● **Task to carry out**: Word for word, transcribe the data below from the line with "Nos articles recrutement" to the line with "Direcciones (209, 2227)", keeping both of those lines.

● **Data records**:
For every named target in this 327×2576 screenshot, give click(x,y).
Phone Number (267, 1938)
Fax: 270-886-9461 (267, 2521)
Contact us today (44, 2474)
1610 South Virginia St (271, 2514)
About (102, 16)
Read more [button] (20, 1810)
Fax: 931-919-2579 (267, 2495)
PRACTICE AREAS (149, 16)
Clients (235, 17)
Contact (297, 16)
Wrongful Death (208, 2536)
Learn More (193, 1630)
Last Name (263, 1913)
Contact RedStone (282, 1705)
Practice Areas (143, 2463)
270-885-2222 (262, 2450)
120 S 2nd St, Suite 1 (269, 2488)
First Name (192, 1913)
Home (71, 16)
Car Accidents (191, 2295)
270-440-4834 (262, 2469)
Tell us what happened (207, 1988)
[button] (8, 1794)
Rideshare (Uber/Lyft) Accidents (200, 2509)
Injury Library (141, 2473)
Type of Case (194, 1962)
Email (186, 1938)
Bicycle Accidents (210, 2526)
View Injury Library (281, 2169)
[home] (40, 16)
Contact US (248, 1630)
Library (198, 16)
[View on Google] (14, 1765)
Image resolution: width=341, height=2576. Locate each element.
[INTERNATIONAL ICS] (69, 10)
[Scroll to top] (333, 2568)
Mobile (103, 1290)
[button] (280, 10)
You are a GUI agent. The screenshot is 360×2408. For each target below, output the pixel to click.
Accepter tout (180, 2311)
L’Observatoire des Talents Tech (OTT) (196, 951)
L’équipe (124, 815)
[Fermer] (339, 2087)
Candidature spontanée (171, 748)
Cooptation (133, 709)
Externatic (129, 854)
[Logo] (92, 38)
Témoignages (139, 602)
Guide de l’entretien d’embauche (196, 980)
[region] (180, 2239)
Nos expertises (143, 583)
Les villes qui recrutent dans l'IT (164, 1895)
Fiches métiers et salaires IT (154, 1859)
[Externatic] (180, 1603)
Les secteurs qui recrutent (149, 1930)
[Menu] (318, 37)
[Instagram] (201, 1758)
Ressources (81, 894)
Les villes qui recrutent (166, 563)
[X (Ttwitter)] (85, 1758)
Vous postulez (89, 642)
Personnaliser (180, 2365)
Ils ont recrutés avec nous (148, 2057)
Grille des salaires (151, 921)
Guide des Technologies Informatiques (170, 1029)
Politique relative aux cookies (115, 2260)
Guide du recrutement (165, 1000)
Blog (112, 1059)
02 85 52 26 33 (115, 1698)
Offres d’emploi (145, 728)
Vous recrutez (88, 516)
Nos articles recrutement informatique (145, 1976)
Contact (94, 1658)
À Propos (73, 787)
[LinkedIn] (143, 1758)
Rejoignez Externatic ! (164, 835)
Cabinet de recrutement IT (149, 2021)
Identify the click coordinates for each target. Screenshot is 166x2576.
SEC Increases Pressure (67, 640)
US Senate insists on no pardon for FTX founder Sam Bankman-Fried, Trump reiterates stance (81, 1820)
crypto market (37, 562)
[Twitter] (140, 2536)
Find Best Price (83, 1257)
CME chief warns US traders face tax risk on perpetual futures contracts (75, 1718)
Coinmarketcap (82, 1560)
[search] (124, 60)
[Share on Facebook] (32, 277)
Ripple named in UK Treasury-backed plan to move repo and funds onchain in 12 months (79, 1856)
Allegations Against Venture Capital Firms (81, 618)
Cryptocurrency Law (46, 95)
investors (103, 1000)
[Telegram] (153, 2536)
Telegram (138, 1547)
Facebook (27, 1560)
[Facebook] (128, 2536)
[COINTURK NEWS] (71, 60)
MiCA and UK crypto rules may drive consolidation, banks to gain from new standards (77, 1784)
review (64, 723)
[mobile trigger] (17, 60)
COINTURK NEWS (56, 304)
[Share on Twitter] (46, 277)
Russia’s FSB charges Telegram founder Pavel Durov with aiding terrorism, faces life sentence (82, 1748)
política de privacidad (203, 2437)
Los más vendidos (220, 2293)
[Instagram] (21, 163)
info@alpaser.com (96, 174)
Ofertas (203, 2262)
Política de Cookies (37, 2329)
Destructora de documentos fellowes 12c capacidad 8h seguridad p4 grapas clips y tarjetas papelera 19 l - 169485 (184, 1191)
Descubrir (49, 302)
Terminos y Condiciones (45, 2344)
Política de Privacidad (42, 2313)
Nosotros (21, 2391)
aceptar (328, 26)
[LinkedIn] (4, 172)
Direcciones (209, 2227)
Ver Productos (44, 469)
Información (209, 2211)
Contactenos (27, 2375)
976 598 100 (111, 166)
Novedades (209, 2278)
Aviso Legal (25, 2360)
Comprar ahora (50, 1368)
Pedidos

● **Answer to the exercise**:
Nos articles recrutement informatique (145, 1976)
Contact (94, 1658)
À Propos (73, 787)
[LinkedIn] (143, 1758)
Rejoignez Externatic ! (164, 835)
Cabinet de recrutement IT (149, 2021)
Identify the click coordinates for each target. Screenshot is 166x2576.
SEC Increases Pressure (67, 640)
US Senate insists on no pardon for FTX founder Sam Bankman-Fried, Trump reiterates stance (81, 1820)
crypto market (37, 562)
[Twitter] (140, 2536)
Find Best Price (83, 1257)
CME chief warns US traders face tax risk on perpetual futures contracts (75, 1718)
Coinmarketcap (82, 1560)
[search] (124, 60)
[Share on Facebook] (32, 277)
Ripple named in UK Treasury-backed plan to move repo and funds onchain in 12 months (79, 1856)
Allegations Against Venture Capital Firms (81, 618)
Cryptocurrency Law (46, 95)
investors (103, 1000)
[Telegram] (153, 2536)
Telegram (138, 1547)
Facebook (27, 1560)
[Facebook] (128, 2536)
[COINTURK NEWS] (71, 60)
MiCA and UK crypto rules may drive consolidation, banks to gain from new standards (77, 1784)
review (64, 723)
[mobile trigger] (17, 60)
COINTURK NEWS (56, 304)
[Share on Twitter] (46, 277)
Russia’s FSB charges Telegram founder Pavel Durov with aiding terrorism, faces life sentence (82, 1748)
política de privacidad (203, 2437)
Los más vendidos (220, 2293)
[Instagram] (21, 163)
info@alpaser.com (96, 174)
Ofertas (203, 2262)
Política de Cookies (37, 2329)
Destructora de documentos fellowes 12c capacidad 8h seguridad p4 grapas clips y tarjetas papelera 19 l - 169485 (184, 1191)
Descubrir (49, 302)
Terminos y Condiciones (45, 2344)
Política de Privacidad (42, 2313)
Nosotros (21, 2391)
aceptar (328, 26)
[LinkedIn] (4, 172)
Direcciones (209, 2227)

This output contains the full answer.